Writers love to show their characters performing amazing feats or great acts of will. The problem is that it usually isn't real. Nobody does the hard thing if they can get away with doing the easy thing. Characters, like people, will follow the path of least resistance. They will do the thing that has the lowest stakes and requires the least amount of effort. Until it doesn't work. Then they might do the harder things.

Dialogue

In dialogue scenes, too often writers fill the characters mouths with words that make it clear exactly what the character wants. There is a progression that usually happens when you try to get things but these writers rush past it into the hardest thing. If you want somebody to pass the salt you won't ask "Julian, please pass me the salt over there by the potatoes." You will get their attention and point to the salt. If you can't get attention without words you will call their name. If once you have their attention they aren't sure what you want, you will say the word salt. This continues if you don't get the salt, adding more effort little by little until you get what you want or don't and give up.

Actions

Most people do whatever they can to avoid difficult physical action. Your average person doesn't want to get into physical confrontations and will do anything they can think of to deter a fight. Your character may indeed have to fight someone, but not before he tries everything else first. He can walk away, he can mesmerize his opponent with a magic trick, or he can call security. Stories are told in scenes where we see the steps character had to take that finally led them to a difficult action, not just five iterations of that action.

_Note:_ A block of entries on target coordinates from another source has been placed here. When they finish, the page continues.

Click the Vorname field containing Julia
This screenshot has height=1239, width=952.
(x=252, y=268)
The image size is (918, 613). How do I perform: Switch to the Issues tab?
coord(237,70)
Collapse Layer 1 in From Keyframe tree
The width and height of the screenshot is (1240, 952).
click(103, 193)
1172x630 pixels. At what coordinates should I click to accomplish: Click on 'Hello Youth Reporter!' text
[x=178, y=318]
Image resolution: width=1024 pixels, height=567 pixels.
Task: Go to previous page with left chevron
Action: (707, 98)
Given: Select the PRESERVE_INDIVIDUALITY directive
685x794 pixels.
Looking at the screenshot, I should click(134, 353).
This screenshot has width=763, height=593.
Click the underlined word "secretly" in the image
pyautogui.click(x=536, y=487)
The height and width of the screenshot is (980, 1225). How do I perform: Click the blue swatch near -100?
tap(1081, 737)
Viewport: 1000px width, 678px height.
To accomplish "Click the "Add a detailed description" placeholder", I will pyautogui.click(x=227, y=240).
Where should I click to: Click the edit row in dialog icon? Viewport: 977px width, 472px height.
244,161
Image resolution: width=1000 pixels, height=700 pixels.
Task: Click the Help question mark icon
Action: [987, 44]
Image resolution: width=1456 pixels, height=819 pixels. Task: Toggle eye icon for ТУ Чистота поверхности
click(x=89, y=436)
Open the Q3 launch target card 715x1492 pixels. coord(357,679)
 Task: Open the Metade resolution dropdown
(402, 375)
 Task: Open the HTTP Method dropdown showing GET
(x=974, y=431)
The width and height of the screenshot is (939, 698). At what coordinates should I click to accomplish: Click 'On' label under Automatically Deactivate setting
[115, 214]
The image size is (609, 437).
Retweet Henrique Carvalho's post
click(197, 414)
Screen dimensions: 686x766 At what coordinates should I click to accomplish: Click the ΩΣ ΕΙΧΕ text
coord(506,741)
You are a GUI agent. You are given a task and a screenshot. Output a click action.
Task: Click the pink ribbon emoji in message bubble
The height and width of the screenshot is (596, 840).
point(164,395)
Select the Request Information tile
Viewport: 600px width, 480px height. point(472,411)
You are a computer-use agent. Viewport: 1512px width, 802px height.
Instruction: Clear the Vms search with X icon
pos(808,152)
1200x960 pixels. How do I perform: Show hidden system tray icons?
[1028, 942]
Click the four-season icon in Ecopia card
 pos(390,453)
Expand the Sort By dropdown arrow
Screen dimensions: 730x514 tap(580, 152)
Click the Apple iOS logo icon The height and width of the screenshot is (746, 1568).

Never Express True Feelings

When you want to get something strongly, you do what it takes to get it. This will usually preclude expressing your feelings about things. If indeed expressing your feelings is what you really want then that should be what the story is about, not something else with feelings thrown in for fun. People rarely are aware of precisely what they are feeling, much less in a position where they can express it succinctly to others without consequences. We keep feelings inside for the most part. Soon we come to discover that they don't usually help us get things we want. We discover that saying things out loud to people no longer makes them come true as they once may have when we had parents caring for us.

Lack Of Info

Just as you don't get the important details about a friend at the beginning of the relationship, neither should a reader be bombarded with detail after detail that isn't necessary. Stories are a metaphor for life, they will have the essence of reality without being reality. One way to evoke the feel of reality is withholding important information. This isn't something characters do per se, but that the narrator/writer does. The storyteller is also character and it makes no sense for him or her to divulge extra info that isn't necessary to reach the goal of a good story well-told. If you find yourself doing otherwise maybe you don't have the reader's interest at heart, in which case they may not continue reading.

People don't want to just see the cool parts, they want to understand the importance of them. The line where she slaps and threatens the housekeeper with losing her job should be the height of the scene and we should understand why she had to do it. Unless you are writing melodrama you should be interested in real human motivation behind everything in your story. Don't have characters telling how they feel just because it's cool to hear, do it in service of what they want in the story.